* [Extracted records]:
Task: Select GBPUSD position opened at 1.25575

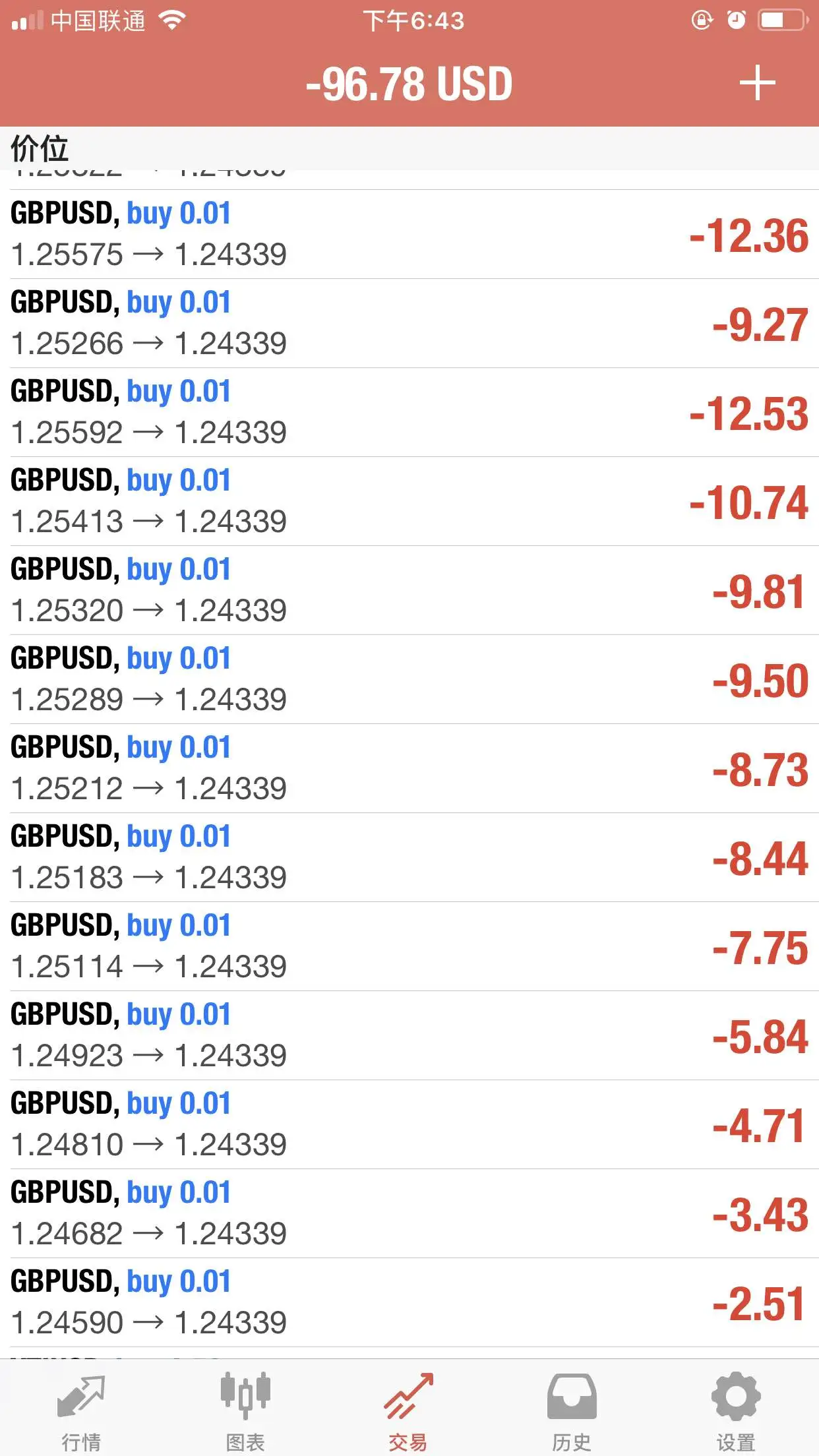Action: coord(410,235)
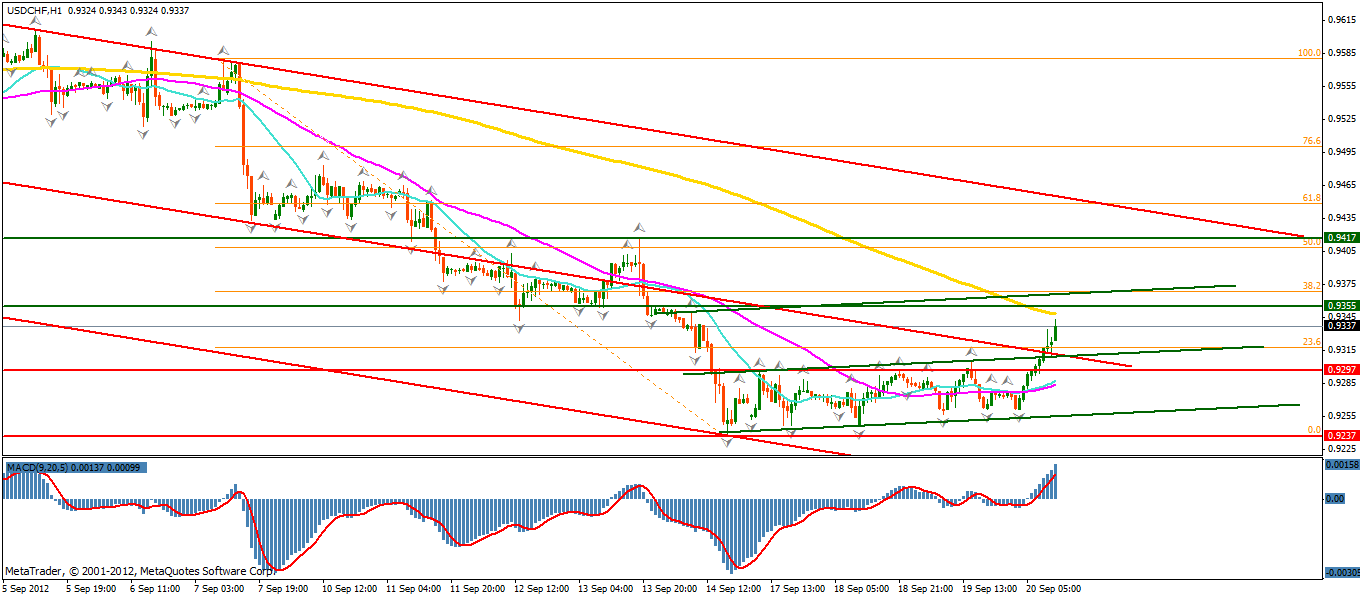Click the 61.8 Fibonacci level label
Viewport: 1360px width, 596px height.
[1312, 199]
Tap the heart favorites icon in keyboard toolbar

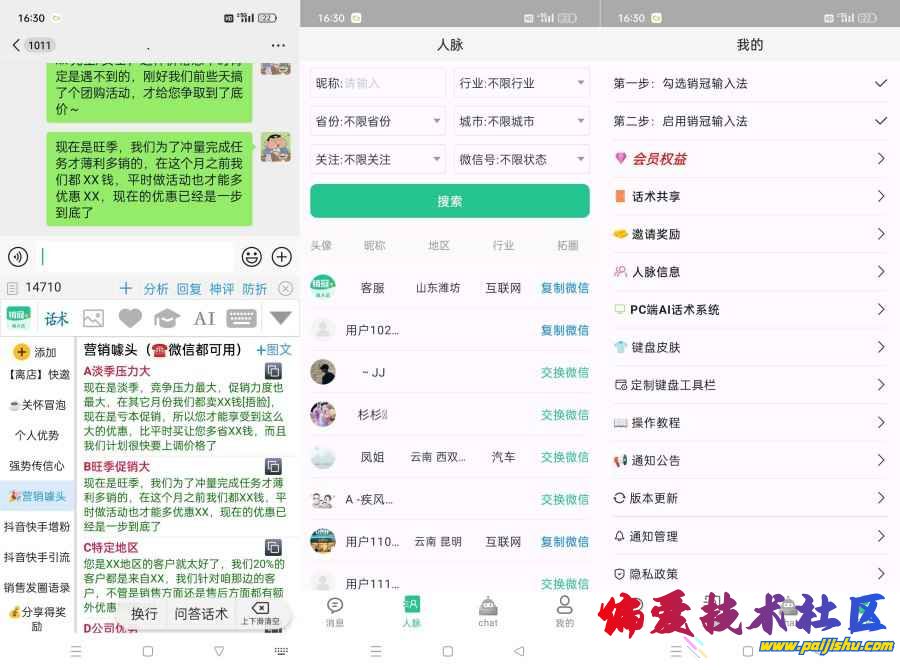point(130,318)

* [EXERCISE DIRECTIONS]:
Render the material from the line containing "Tap the heart" through the end as a two-column CSV with the headers instruction and location. Give one row per request, put each value in a single quoted field with line breaks replaced by spaces, and leave the pictures out.

* [EXERCISE RESPONSE]:
instruction,location
"Tap the heart favorites icon in keyboard toolbar","point(130,318)"